Spirit Airlines shuts down after bailout talks fail, 17,000 jobs hit
Spirit Airlines grounded every flight after bailout talks collapsed, stranding passengers and putting about 17,000 jobs at risk. Refunds and capped fares are now the stopgap.

Spirit Airlines shut down operations immediately after failing to secure a $500 million federal bailout, canceling all flights and telling passengers not to go to the airport. The carrier said its final flight, NK1833 from Detroit to Dallas-Fort Worth, landed shortly after midnight, closing a 34-year run that once made the bright yellow airline a familiar sight at crowded terminals across the country.
Transportation Secretary Sean Duffy faced the fallout at Newark Liberty International Airport, where the shutdown landed with particular force. He said Spirit had a reserve fund to cover ticket refunds, and the Department of Transportation told travelers who paid by credit or debit card through Spirit to expect automatic refunds to their original payment method. Travelers who booked through third parties were told to contact the point of purchase, while the department advised passengers to check with their credit card company and travel insurance provider if needed.

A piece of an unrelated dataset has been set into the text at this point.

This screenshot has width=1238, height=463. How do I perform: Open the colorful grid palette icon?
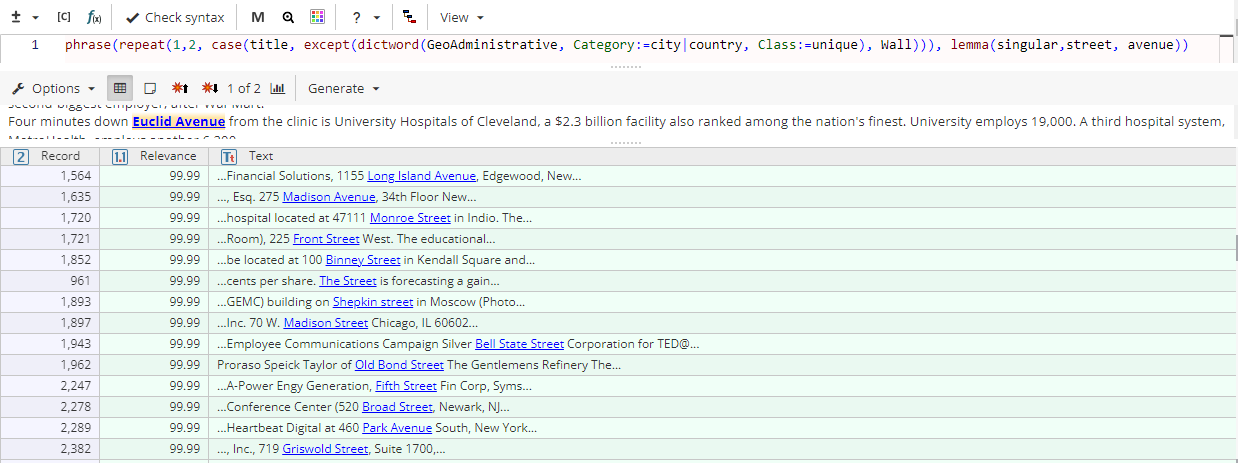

The government response included limited help from rival carriers. The DOT said American Airlines, United Airlines, Delta Air Lines, JetBlue, Southwest Airlines, Allegiant Air, Frontier Airlines, Avelo Airlines and Breeze Airways agreed to support stranded Spirit passengers in different ways, including capped fares and other short-term relief. That support may soften the blow for some travelers, but it also underscores how abruptly Spirit’s collapse left no time for a broader contingency plan to absorb the shutdown.
About 17,000 direct and indirect employees were affected, and Spirit said its flight attendants and pilots were being helped back to their home bases. The airline said it flew more than 50,000 passengers over the previous day and had 277 flights scheduled for Saturday, all of which were canceled. For travelers, the immediate question is not just who refunds the ticket, but which routes still have seats and at what price.

Spirit’s failure followed two Chapter 11 bankruptcies in less than two years, first in November 2024 and again in August 2025. The airline said it had lost more than $2.5 billion since the start of 2020 and entered the latest bankruptcy with $8.1 billion in debt and $8.6 billion in assets. Company officials blamed a sharp rise in jet fuel prices tied to the Iran conflict, but Duffy argued Spirit was already in deep trouble before that and said its low-cost model was no longer working.

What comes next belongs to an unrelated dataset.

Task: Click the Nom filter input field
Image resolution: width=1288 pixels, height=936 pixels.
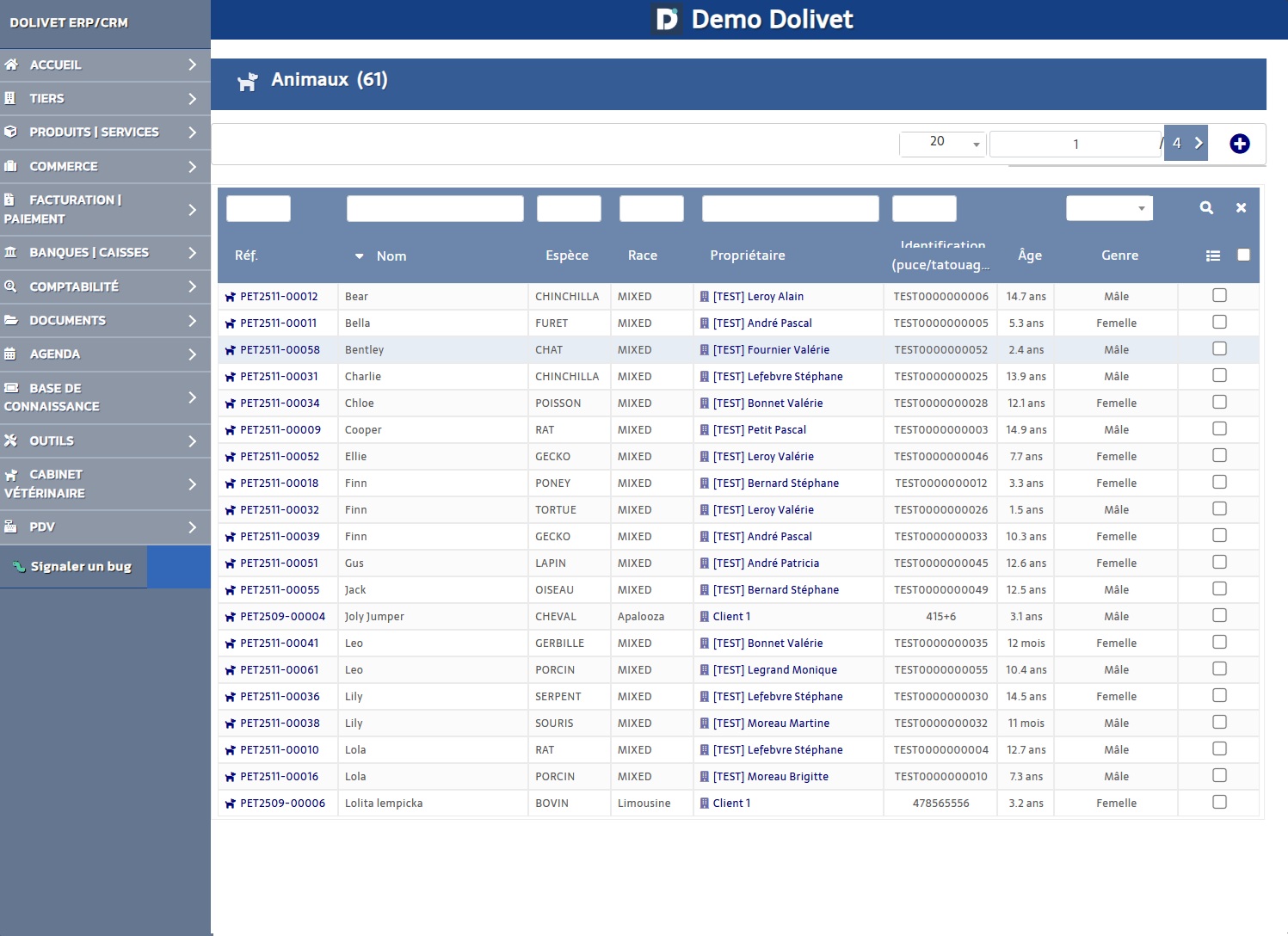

The shutdown is likely to hit airports where Spirit had a big presence, including Newark Liberty International Airport and Atlantic City International Airport, and it could push fares higher in some markets as competitors add flights. At Newark, where Duffy has already pressed airlines and regulators over delays and operational problems, the collapse became more than a bankruptcy story. It became a test of whether Washington was prepared for an overnight airline failure and whether passengers were protected fast enough when the system broke.